TASK:
Format every line of the records as a JSON list of strings, one string per line, omitting blank lines.

Recorded data
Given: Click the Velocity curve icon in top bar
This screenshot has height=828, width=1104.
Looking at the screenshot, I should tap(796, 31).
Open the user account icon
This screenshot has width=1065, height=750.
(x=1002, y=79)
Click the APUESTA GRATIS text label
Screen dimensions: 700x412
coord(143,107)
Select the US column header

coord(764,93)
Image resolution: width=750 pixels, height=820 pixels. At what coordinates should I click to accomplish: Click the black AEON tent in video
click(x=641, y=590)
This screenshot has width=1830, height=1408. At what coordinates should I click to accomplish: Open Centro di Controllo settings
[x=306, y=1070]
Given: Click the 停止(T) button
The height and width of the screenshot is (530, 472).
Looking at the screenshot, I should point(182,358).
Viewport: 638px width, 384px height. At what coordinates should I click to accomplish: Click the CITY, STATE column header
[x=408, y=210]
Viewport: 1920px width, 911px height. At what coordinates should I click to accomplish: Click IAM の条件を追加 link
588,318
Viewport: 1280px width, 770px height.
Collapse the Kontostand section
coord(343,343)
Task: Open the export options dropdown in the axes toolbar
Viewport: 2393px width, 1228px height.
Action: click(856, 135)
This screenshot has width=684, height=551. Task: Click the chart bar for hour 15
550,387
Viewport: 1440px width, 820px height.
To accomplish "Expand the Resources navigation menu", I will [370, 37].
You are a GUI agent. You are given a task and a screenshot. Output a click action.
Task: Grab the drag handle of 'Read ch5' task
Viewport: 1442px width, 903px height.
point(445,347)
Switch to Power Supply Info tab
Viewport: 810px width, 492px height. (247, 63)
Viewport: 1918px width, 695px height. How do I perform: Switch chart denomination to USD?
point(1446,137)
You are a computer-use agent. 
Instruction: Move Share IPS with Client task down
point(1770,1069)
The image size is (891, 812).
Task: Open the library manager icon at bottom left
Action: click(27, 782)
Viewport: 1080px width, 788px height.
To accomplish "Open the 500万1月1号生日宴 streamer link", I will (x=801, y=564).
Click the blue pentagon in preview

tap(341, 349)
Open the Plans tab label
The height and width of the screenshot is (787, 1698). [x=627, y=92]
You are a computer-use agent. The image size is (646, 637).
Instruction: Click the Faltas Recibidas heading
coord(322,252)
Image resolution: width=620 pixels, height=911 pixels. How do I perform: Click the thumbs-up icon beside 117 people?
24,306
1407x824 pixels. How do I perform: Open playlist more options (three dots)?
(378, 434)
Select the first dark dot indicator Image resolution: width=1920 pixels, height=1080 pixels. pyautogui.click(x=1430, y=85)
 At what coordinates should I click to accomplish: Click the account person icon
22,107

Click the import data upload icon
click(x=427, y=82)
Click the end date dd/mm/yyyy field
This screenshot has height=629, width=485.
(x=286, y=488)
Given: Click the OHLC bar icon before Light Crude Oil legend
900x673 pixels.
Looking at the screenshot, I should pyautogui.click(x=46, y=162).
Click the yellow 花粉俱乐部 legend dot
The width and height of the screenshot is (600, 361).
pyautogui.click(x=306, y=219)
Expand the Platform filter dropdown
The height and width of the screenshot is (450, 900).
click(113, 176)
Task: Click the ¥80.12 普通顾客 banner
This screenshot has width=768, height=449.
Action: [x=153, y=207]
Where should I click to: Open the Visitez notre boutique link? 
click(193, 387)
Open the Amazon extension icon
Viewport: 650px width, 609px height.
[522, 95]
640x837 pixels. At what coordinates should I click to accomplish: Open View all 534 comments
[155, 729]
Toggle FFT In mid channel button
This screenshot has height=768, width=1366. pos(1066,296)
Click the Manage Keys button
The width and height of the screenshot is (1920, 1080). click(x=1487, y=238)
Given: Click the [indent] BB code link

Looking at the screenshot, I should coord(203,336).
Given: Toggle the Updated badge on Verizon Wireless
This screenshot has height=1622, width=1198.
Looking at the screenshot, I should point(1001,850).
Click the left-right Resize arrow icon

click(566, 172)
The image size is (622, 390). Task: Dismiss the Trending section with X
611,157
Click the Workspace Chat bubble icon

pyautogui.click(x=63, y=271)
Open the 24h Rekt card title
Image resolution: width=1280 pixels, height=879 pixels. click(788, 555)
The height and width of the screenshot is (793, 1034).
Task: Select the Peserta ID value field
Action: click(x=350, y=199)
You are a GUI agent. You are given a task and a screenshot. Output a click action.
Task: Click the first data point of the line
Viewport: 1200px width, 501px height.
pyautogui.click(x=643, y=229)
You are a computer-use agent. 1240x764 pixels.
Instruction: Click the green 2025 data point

EXERCISE SOLUTION:
[
  "Given: Click the Velocity curve icon in top bar",
  "This screenshot has height=828, width=1104.",
  "Looking at the screenshot, I should tap(796, 31).",
  "Open the user account icon",
  "This screenshot has width=1065, height=750.",
  "(x=1002, y=79)",
  "Click the APUESTA GRATIS text label",
  "Screen dimensions: 700x412",
  "coord(143,107)",
  "Select the US column header",
  "coord(764,93)",
  "Image resolution: width=750 pixels, height=820 pixels. At what coordinates should I click to accomplish: Click the black AEON tent in video",
  "click(x=641, y=590)",
  "This screenshot has width=1830, height=1408. At what coordinates should I click to accomplish: Open Centro di Controllo settings",
  "[x=306, y=1070]",
  "Given: Click the 停止(T) button",
  "The height and width of the screenshot is (530, 472).",
  "Looking at the screenshot, I should point(182,358).",
  "Viewport: 638px width, 384px height. At what coordinates should I click to accomplish: Click the CITY, STATE column header",
  "[x=408, y=210]",
  "Viewport: 1920px width, 911px height. At what coordinates should I click to accomplish: Click IAM の条件を追加 link",
  "588,318",
  "Viewport: 1280px width, 770px height.",
  "Collapse the Kontostand section",
  "coord(343,343)",
  "Task: Open the export options dropdown in the axes toolbar",
  "Viewport: 2393px width, 1228px height.",
  "Action: click(856, 135)",
  "This screenshot has width=684, height=551. Task: Click the chart bar for hour 15",
  "550,387",
  "Viewport: 1440px width, 820px height.",
  "To accomplish \"Expand the Resources navigation menu\", I will [370, 37].",
  "You are a GUI agent. You are given a task and a screenshot. Output a click action.",
  "Task: Grab the drag handle of 'Read ch5' task",
  "Viewport: 1442px width, 903px height.",
  "point(445,347)",
  "Switch to Power Supply Info tab",
  "Viewport: 810px width, 492px height. (247, 63)",
  "Viewport: 1918px width, 695px height. How do I perform: Switch chart denomination to USD?",
  "point(1446,137)",
  "You are a computer-use agent. ",
  "Instruction: Move Share IPS with Client task down",
  "point(1770,1069)",
  "The image size is (891, 812).",
  "Task: Open the library manager icon at bottom left",
  "Action: click(27, 782)",
  "Viewport: 1080px width, 788px height.",
  "To accomplish \"Open the 500万1月1号生日宴 streamer link\", I will (x=801, y=564).",
  "Click the blue pentagon in preview",
  "tap(341, 349)",
  "Open the Plans tab label",
  "The height and width of the screenshot is (787, 1698). [x=627, y=92]",
  "You are a computer-use agent. The image size is (646, 637).",
  "Instruction: Click the Faltas Recibidas heading",
  "coord(322,252)",
  "Image resolution: width=620 pixels, height=911 pixels. How do I perform: Click the thumbs-up icon beside 117 people?",
  "24,306",
  "1407x824 pixels. How do I perform: Open playlist more options (three dots)?",
  "(378, 434)",
  "Select the first dark dot indicator Image resolution: width=1920 pixels, height=1080 pixels. pyautogui.click(x=1430, y=85)",
  " At what coordinates should I click to accomplish: Click the account person icon",
  "22,107",
  "Click the import data upload icon",
  "click(x=427, y=82)",
  "Click the end date dd/mm/yyyy field",
  "This screenshot has height=629, width=485.",
  "(x=286, y=488)",
  "Given: Click the OHLC bar icon before Light Crude Oil legend",
  "900x673 pixels.",
  "Looking at the screenshot, I should pyautogui.click(x=46, y=162).",
  "Click the yellow 花粉俱乐部 legend dot",
  "The width and height of the screenshot is (600, 361).",
  "pyautogui.click(x=306, y=219)",
  "Expand the Platform filter dropdown",
  "The height and width of the screenshot is (450, 900).",
  "click(113, 176)",
  "Task: Click the ¥80.12 普通顾客 banner",
  "This screenshot has width=768, height=449.",
  "Action: [x=153, y=207]",
  "Where should I click to: Open the Visitez notre boutique link? ",
  "click(193, 387)",
  "Open the Amazon extension icon",
  "Viewport: 650px width, 609px height.",
  "[522, 95]",
  "640x837 pixels. At what coordinates should I click to accomplish: Open View all 534 comments",
  "[155, 729]",
  "Toggle FFT In mid channel button",
  "This screenshot has height=768, width=1366. pos(1066,296)",
  "Click the Manage Keys button",
  "The width and height of the screenshot is (1920, 1080). click(x=1487, y=238)",
  "Given: Click the [indent] BB code link",
  "Looking at the screenshot, I should coord(203,336).",
  "Given: Toggle the Updated badge on Verizon Wireless",
  "This screenshot has height=1622, width=1198.",
  "Looking at the screenshot, I should point(1001,850).",
  "Click the left-right Resize arrow icon",
  "click(566, 172)",
  "The image size is (622, 390). Task: Dismiss the Trending section with X",
  "611,157",
  "Click the Workspace Chat bubble icon",
  "pyautogui.click(x=63, y=271)",
  "Open the 24h Rekt card title",
  "Image resolution: width=1280 pixels, height=879 pixels. click(788, 555)",
  "The height and width of the screenshot is (793, 1034).",
  "Task: Select the Peserta ID value field",
  "Action: click(x=350, y=199)",
  "You are a GUI agent. You are given a task and a screenshot. Output a click action.",
  "Task: Click the first data point of the line",
  "Viewport: 1200px width, 501px height.",
  "pyautogui.click(x=643, y=229)",
  "You are a computer-use agent. 1240x764 pixels.",
  "Instruction: Click the green 2025 data point"
]